A nessuno verrebbe mai in mente di scegliere un dentista che non abbia mai fatto studi di medicina o pratica nel settore, un idraulico che non capisca “un tubo” e che creda che una pinza a pappagallo sia una specie di volatile esotico, un commercialista che non sappia nulla di imposte e dia i numeri.
Eppure la maggioranza degli italiani ha scelto un ministro del lavoro che non ha mai davvero lavorato in vita sua, affidandogli pure il dicastero dello sviluppo economico, un ministro degli interni con un curriculum da concorrente di quiz televisivi e che si era autodefinito “un nullafacente”, un ministro delle infrastrutture che confonde tunnel e valichi e ha idee vaghe sui diversi concessionari delle autostrade. Da tempi remoti, poi, il Ministero della Pubblica Istruzione o MIUR che dir si voglia, è occupato sovente da persone che sembrano messe lì a conferma di quanto sia davvero necessario, per tutti noi, istruirsi, studiare o almeno informarsi per non ridursi in quello stato.

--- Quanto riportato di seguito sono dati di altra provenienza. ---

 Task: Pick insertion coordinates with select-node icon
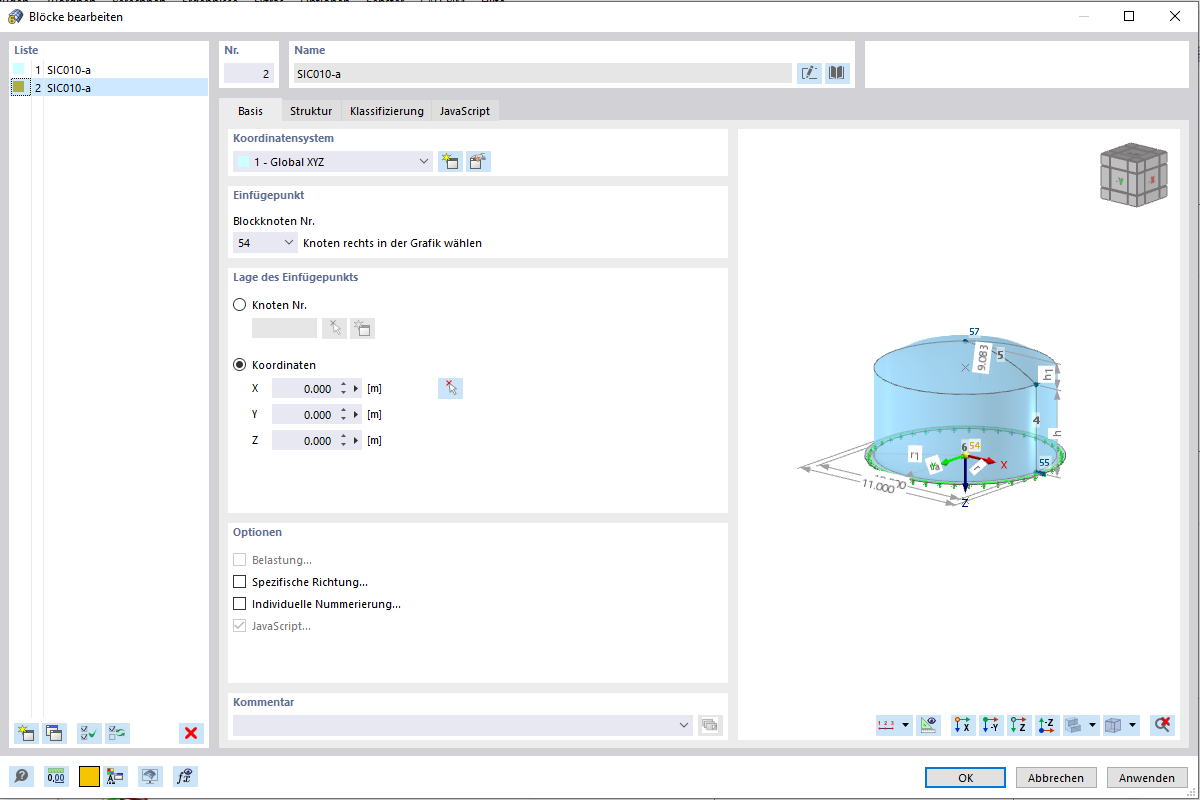[450, 388]
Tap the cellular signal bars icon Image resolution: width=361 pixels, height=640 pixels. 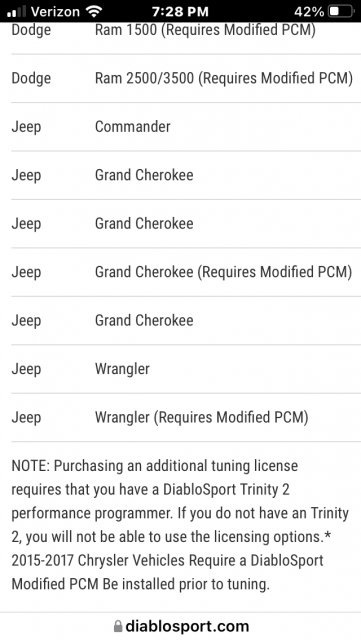pos(17,12)
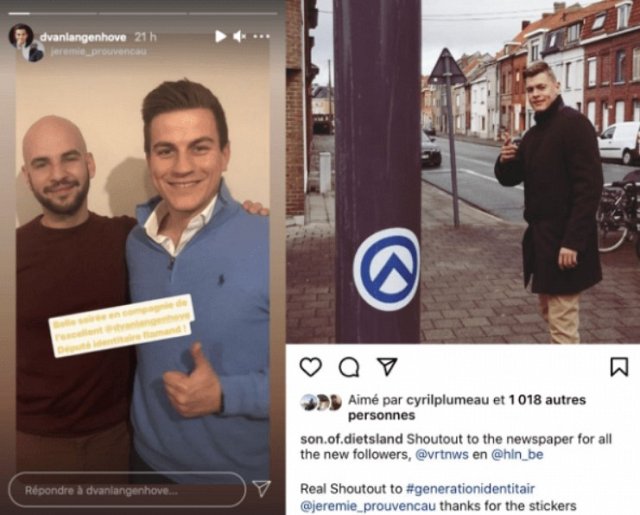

Sembra un paradosso, ma facciamo molta attenzione a scegliere un imbianchino che lavori con cura, un buon meccanico per i malanni della nostra auto e un medico valido per i nostri acciacchi e poi affidiamo il presente e il futuro della nazione a persone con curriculum deprimenti, competenze inesistenti e comportamenti e linguaggio inadeguati alla carica.
Nel 1960 la campagna elettorale per la presidenza americana fu vinta sul filo di lana, per una manciata di voti da John Kennedy contro Richard Nixon. Quella di allora è ricordata come la prima campagna elettorale, “moderna”, nel senso che per la prima volta ebbero una forte influenza sull’esito i dibattiti televisivi, gli slogan e l’immagine del candidato filtrata dai media. Pare che a decidere le sorti della nazione sia stata allora la geniale trovata dei democratici di pubblicare una foto dell’avversario con in calce la domanda: “compreresti un’auto usata da quest’uomo?”. Davanti all’espressione e alla personalità di Nixon l’elettore indeciso fu messo “di fronte all’evidenza” e scelse l’avversario.

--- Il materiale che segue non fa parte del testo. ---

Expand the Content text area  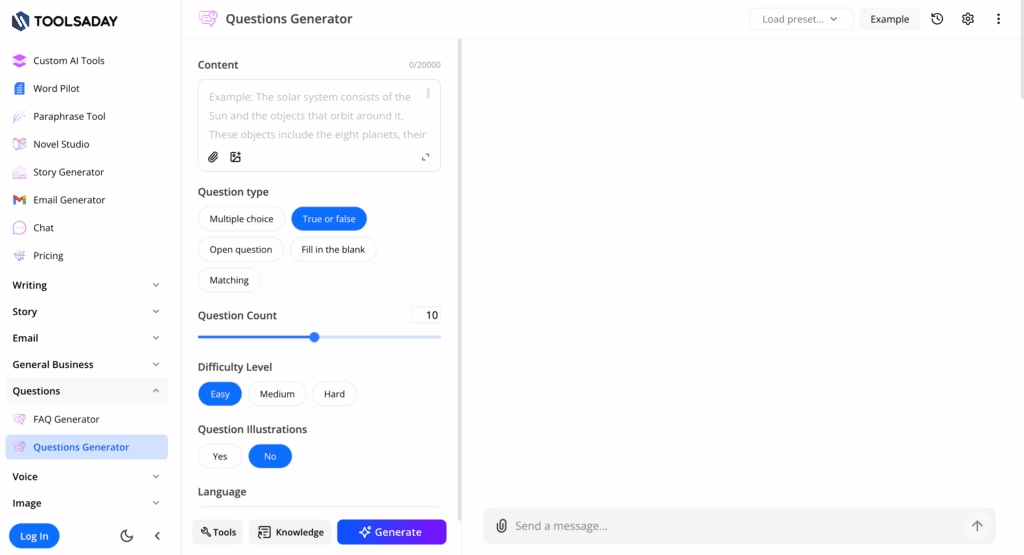click(426, 157)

La trovata pubblicitaria dei democratici è servita allora a risvegliare l’elettorato e aiutarlo a fare “mente locale”. L’idea di immaginare la stessa domanda in calce alle tante fotografie dei vari leader presenti e passati a cui abbiamo affidato il futuro nostro e dei nostri figli può aiutare anche noi, oltre mezzo secolo dopo, a capire se quel capitale di fiducia che abbiamo dato a chi ci governa è stato ben riposto o se sia meglio correre ai ripari, prima che sia troppo tardi.